I’m continually impressed with the tenacity of the senior athletes I compete with. At my recent triathlon, there were 25 over-65s; the oldest participant was an 81-year-old woman. She completed the race, despite coming in dead last over an hour after I finished, but with fierce determination. She crossed the finish line to thunderous applause. She told me she had been competing in these events since the early 1980s, and it’s become a family tradition for her to race with her kids and (now-grown!) grandkids.

And, as I got ready to dive in for the swim segment, I found myself alongside an older gentleman whose chest bore the unmistakable scar of a previous coronary artery bypass. He told me he was 77. I was a little worried about him but he seemed OK as I saw him trudging out the final 5K on the run course.

There’s an Icarus-like quality to these super seniors—you know the guy of Greek mythology who flew too close to the sun and his wings, fashioned of wax, melted and sent him plunging into the Aegean. The endless quest for performance in the face of the inexorable process of aging has its perils, and seems at times like the ultimate form of denial of mortality.

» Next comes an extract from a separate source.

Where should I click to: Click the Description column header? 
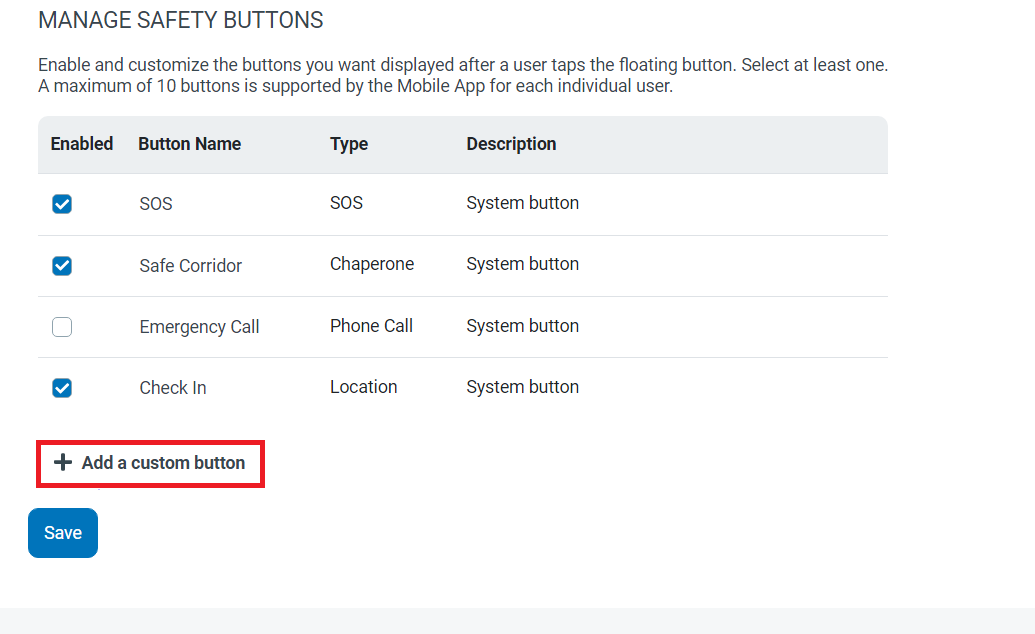(x=511, y=144)
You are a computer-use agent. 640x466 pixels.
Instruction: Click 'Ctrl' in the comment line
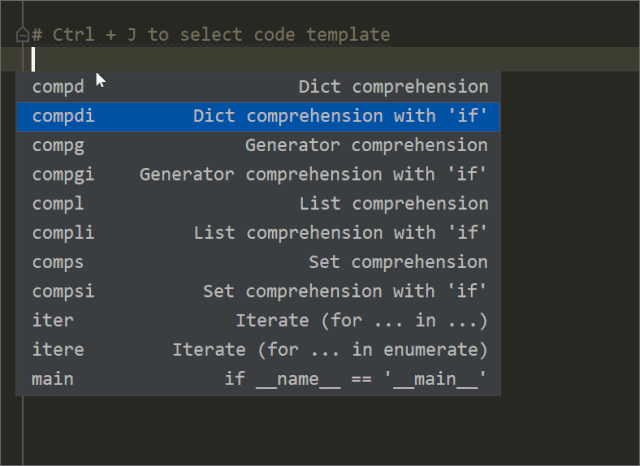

Going forward, I’ll keep exercising because of its undoubted benefits, but it’ll be increasingly important to listen to my body’s feedback and keep it fun and healthful.

As Cavell puts it:

“Our expectation around ageing is shifting. We’re fully aware of our evolutionary irrelevance and in no denial at all about the process of senescence, but we’re also capable and willing to use the stimulus effects of exercise to mitigate the effects of ageing where we can. This isn’t some Peter Pan syndrome – it’s level-headed intrinsic enjoyment of hard exercise for its own sake, while at the same time increasing long-term mental and physical function.”